Contexto Econômico Atual
O RAF também traça um panorama da economia brasileira. Apesar dos desafios fiscais, a economia permanece aquecida, com um hiato do produto estimado em 0,5%. Isso indica que o ritmo de crescimento atual está acima do PIB potencial, segundo dados do terceiro trimestre de 2025.
Contudo, a IFI estima um resultado primário estrutural negativo de 0,9% do PIB, sinalizando fragilidades nas contas públicas a médio prazo. O resultado primário estrutural é um indicador crucial que avalia a saúde fiscal do governo, desconsiderando flutuações temporais da economia.
Resultados Fiscais de 2025
O relatório de acompanhamento ainda analisa o desempenho fiscal de 2025, destacando que o déficit primário legal foi de R$ 9,5 bilhões (0,1% do PIB), enquanto o déficit efetivo, que considera todas as despesas, alcançou R$ 61,7 bilhões (0,5% do PIB). Apesar do cumprimento formal da meta fiscal dentro da margem de tolerância, a IFI alerta que estes resultados tendem a aumentar a dívida bruta do governo central.
A arrecadação federal, embora tenha crescido 3,2% acima da inflação em 2025, não acompanhou o aumento das despesas, que elevaram em 3,4% em termos reais a sua participação no PIB, chegando a 18,8%. Este desequilíbrio fiscal resulta no aumento da dívida pública, que subiu para 79% do PIB, representando um crescimento de 7,3 pontos percentuais entre dezembro de 2022 e novembro de 2025.
Análise do Orçamento-Geral da União de 2026
O Relatório de Acompanhamento Fiscal também apresenta uma análise mais detalhada do Orçamento-Geral da União para 2026. O documento revela que as alterações realizadas desde a apresentação do orçamento até sua formalização como lei elevaram as despesas excluídas do teto de gastos de 6,7% para 8,2% do total, implicando em R$ 230,7 bilhões de gastos que não são considerados na regulação do teto.

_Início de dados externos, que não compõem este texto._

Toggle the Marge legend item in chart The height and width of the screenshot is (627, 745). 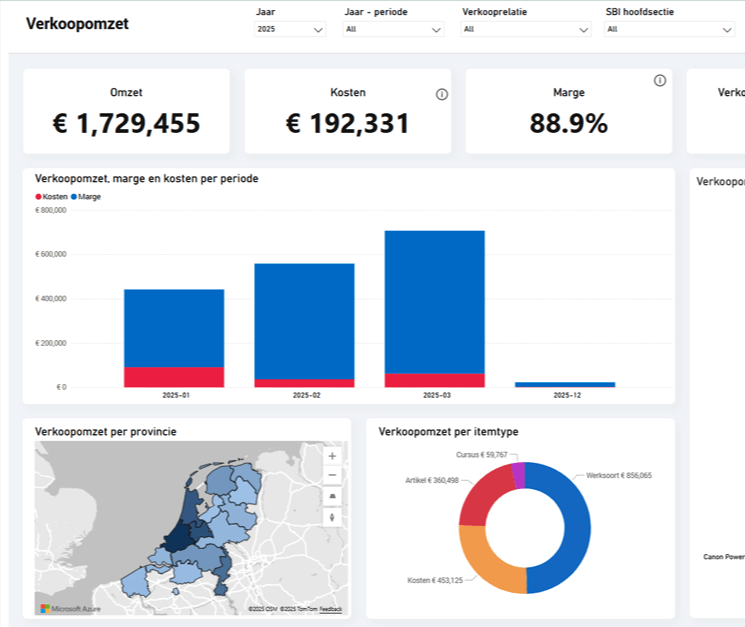point(85,197)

A IFI enfatiza que essas mudanças podem fragilizar ainda mais a capacidade da estrutura fiscal em ancorar expectativas econômicas.
Investimentos em Queda
Outro ponto alarmante no relatório é a redução da capacidade de investimento do governo federal. Historicamente, essa capacidade sofreu queda ao longo das últimas décadas. Mesmo com os gastos diretos trazendo apenas 0,76% do PIB, os investimentos representaram apenas 3,9% das despesas líquidas totais.

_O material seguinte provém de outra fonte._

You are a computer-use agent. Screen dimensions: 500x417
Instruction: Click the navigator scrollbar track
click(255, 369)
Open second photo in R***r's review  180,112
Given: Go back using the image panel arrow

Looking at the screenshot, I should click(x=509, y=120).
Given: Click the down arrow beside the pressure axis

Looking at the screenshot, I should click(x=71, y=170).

Esse cenário evidencia um crescente “estrangulamento” do orçamento público, o que representa um obstáculo significativo à recuperação e ao crescimento sustentável da economia brasileira.
Conclusão: O Caminho a Seguir
Diante do cenário apresentado pela IFI, o governo federal em 2026 enfrentará um dilema contínuo entre a necessidade de ajustes fiscais e o ambiente político instável. A contenção de medidas fiscais e o foco em metas mais modestas podem resultar em riscos de longo prazo para a economia. Enquanto o país se prepara para eventos significativos, como eleições e uma Copa do Mundo, a fragilidade das contas públicas permanecerá em foco.
É imperativo que a administração pública e os legisladores examinem cuidadosamente suas opções, priorizando uma estratégia fiscal que não apenas amarre as expectativas de curto prazo, mas que também busque realinhamentos estruturais necessários para um futuro econômico mais saudável e sustentável. As decisões tomadas nos próximos meses terão um impacto duradouro, tanto para o equilíbrio fiscal quanto para a confiança dos cidadãos e investidores na economia brasileira.